Frank Talk from a Naked Winemaker

About 20 years ago I was sitting outside my little winery with a bunch of friends and for some reason I can’t remember now, I offered to run around the winery naked for 25 bucks. Those days are definitely gone. Today, when I think of myself as a naked winemaker it’s more about how I feel about wine than what I don’t have on.

Forty something years ago all we knew about was French wines, and anyone who knew anything about wine knew that French wine was really just about Bordeaux. Burgundies were too inconsistent, and those guys from Bordeaux had it all down, classification of 1856, Premier Cru Chateaux and all that. WE had the intelligence factor down. It was us, baby, we knew what was good and what was not; and we set about telling the world what we knew. Stupid.

Really stupid. I cringe now when I think of how we dressed up in robes and superior conversation and tried to make wine something that only others like us could understand and enjoy. And thereby created the mystique, the mumbo-jumbo and the fear factor that has kept the consumption of wine down while sales of other alcoholic beverages soared.

Forty years later, many generations later, having watched subsequent wine drinkers learn about and embrace a simpler wine culture, I find myself in a completely different frame of mind. I find myself naked. Unencumbered by the old rules and restrictions. My god, I have found that unclassified wines can taste really good. Inconceivably, Burgundy (Pinot Noir) has produced wines of equal quality to Bordeaux (Cabernet and Merlot blends). California wines have shown to not only taste good as young wines but are age-worthy. Argentine Cabs are delicious. And, shockingly, East Coast American vineyards have proven to win in blind tastings against all of the above.

Naked, naked, naked, I am totally exposed and naked. Wrong, wrong, wrong, I was dead wrong about what would taste good. Yesterday’s standards simply do not apply to today’s wines. Not only has my taste expanded but wine regions around the world have become more skilled at winemaking and there are many, many more (very good) options.  And in my new stripped down state, I’m trying to drink them every night!

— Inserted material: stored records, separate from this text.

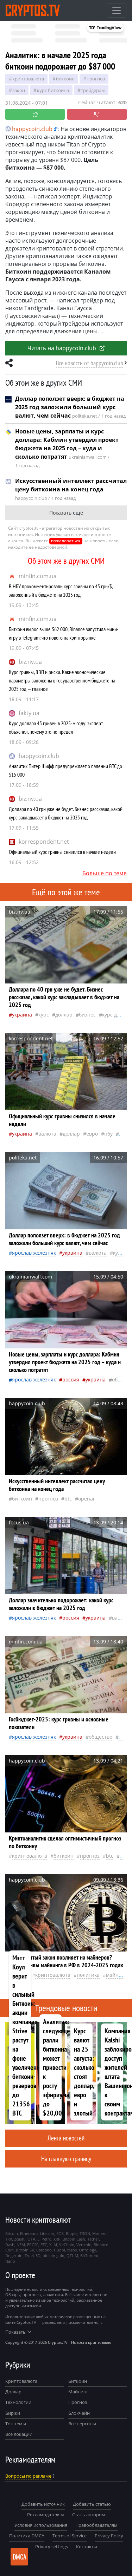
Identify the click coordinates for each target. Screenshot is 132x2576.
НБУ (108, 1133)
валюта (47, 1133)
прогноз (96, 79)
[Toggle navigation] (116, 11)
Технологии (18, 2402)
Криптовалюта (21, 2381)
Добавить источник (43, 2504)
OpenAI (86, 1498)
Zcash (19, 2239)
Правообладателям (96, 2525)
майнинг (116, 1975)
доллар (64, 1014)
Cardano (44, 2250)
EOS (60, 2233)
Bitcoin (11, 2233)
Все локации (18, 2434)
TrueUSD (32, 2255)
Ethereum (29, 2233)
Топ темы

Having gone through this whole metamorphosis from wine snob to naked winemaker, it is my goal in this column to pass on some bare and simple tips and to share my experiences with some of the great value wines out there today. So, let me start by steering you to two delicious examples I recently discovered while judging Dan Berger’s Riverside International Wine Competition in California.

2008 Pinot Blanc, Peller Estates, Okanagan Valley, Canada,$10.20/750 ml bottle!!! Won the Riverside International Competiton's white sweepstakes award. Worth a trip to pick up a bottle at the winery.

2007 Merlot, Tinchero Family Estates, California, $15.99/1.5Liter bag-in-box. Took a gold and is deffinately the value red of the competition.